TASK DESCRIPTION:
Starting at the line with "[Reset] (1340, 426)", repeat every line exactly until the records end, including the last one.

GIVEN DATA:
§ §

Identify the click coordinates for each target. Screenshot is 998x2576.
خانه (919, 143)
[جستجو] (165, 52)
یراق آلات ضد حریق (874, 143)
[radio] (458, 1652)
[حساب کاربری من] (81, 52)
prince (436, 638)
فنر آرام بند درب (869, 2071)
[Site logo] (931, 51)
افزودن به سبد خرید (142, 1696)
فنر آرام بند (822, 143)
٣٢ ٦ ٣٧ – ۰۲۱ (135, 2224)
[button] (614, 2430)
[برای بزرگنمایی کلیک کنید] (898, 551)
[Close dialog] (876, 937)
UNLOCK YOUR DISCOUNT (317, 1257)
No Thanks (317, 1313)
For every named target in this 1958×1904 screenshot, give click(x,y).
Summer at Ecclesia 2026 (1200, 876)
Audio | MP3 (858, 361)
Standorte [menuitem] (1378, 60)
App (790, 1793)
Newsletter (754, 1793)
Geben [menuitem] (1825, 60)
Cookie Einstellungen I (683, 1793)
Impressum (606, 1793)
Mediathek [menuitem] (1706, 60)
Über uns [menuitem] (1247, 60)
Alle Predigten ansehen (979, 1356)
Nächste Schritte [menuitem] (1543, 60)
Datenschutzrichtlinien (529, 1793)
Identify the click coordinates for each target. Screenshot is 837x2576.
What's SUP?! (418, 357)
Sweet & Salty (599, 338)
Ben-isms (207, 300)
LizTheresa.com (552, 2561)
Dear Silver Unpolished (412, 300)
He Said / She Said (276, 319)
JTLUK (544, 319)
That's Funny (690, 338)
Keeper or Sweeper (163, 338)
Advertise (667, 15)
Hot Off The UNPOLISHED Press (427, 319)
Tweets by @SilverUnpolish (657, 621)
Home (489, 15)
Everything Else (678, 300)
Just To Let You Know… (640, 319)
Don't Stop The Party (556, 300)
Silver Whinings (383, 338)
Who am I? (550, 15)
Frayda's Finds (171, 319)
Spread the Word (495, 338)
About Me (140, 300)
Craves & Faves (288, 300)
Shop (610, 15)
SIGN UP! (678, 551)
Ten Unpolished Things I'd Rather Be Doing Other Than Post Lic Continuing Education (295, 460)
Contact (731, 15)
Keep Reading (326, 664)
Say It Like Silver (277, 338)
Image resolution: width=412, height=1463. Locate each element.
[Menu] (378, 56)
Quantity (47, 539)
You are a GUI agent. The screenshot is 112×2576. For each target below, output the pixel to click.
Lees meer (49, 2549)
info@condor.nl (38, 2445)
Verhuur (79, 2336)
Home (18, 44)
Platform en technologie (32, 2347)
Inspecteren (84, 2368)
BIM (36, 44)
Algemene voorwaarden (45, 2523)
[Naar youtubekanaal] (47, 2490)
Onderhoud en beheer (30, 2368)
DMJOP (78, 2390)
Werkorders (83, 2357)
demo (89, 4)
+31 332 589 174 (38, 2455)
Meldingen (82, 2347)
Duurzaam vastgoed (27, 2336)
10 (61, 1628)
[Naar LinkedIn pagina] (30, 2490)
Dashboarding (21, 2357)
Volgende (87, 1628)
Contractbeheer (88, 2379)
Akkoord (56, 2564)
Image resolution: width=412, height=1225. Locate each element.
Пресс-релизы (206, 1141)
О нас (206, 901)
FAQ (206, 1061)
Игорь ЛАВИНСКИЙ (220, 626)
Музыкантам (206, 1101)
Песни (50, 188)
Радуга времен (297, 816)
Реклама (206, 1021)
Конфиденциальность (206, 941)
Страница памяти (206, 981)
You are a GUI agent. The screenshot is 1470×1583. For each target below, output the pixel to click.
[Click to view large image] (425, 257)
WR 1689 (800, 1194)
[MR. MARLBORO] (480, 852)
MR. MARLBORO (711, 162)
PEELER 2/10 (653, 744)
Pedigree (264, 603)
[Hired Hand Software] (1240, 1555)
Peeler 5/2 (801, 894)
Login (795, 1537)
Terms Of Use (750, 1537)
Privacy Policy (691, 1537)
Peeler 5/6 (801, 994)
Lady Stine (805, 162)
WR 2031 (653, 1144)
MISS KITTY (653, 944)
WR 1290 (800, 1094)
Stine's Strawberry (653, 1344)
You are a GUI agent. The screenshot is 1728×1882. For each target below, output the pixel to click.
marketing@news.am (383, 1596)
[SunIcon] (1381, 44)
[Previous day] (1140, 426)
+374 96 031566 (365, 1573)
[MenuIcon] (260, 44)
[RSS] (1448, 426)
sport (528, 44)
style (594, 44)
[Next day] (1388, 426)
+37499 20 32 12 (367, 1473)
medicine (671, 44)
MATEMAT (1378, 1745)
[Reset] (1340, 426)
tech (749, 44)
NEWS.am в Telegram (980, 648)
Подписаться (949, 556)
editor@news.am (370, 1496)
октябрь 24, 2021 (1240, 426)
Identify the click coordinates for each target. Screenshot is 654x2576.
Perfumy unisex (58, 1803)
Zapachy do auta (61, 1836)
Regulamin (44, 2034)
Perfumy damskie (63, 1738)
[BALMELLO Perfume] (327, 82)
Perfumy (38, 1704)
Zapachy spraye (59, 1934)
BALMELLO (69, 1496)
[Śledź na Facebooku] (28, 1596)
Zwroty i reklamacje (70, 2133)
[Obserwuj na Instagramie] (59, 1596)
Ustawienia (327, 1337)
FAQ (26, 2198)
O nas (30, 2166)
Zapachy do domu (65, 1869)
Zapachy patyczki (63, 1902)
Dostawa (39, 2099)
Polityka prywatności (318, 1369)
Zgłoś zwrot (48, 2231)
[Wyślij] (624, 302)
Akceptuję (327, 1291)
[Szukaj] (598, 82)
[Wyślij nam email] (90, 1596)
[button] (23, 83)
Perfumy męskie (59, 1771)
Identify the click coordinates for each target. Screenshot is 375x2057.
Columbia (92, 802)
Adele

§ §

EXERCISE ANSWER:
[Reset] (1340, 426)
tech (749, 44)
NEWS.am в Telegram (980, 648)
Подписаться (949, 556)
editor@news.am (370, 1496)
октябрь 24, 2021 (1240, 426)
Identify the click coordinates for each target. Screenshot is 654x2576.
Perfumy unisex (58, 1803)
Zapachy do auta (61, 1836)
Regulamin (44, 2034)
Perfumy damskie (63, 1738)
[BALMELLO Perfume] (327, 82)
Perfumy (38, 1704)
Zapachy spraye (59, 1934)
BALMELLO (69, 1496)
[Śledź na Facebooku] (28, 1596)
Zwroty i reklamacje (70, 2133)
[Obserwuj na Instagramie] (59, 1596)
Ustawienia (327, 1337)
FAQ (26, 2198)
O nas (30, 2166)
Zapachy do domu (65, 1869)
Zapachy patyczki (63, 1902)
Dostawa (39, 2099)
Polityka prywatności (318, 1369)
Zgłoś zwrot (48, 2231)
[Wyślij] (624, 302)
Akceptuję (327, 1291)
[Szukaj] (598, 82)
[Wyślij nam email] (90, 1596)
[button] (23, 83)
Perfumy męskie (59, 1771)
Identify the click coordinates for each target. Screenshot is 375x2057.
Columbia (92, 802)
Adele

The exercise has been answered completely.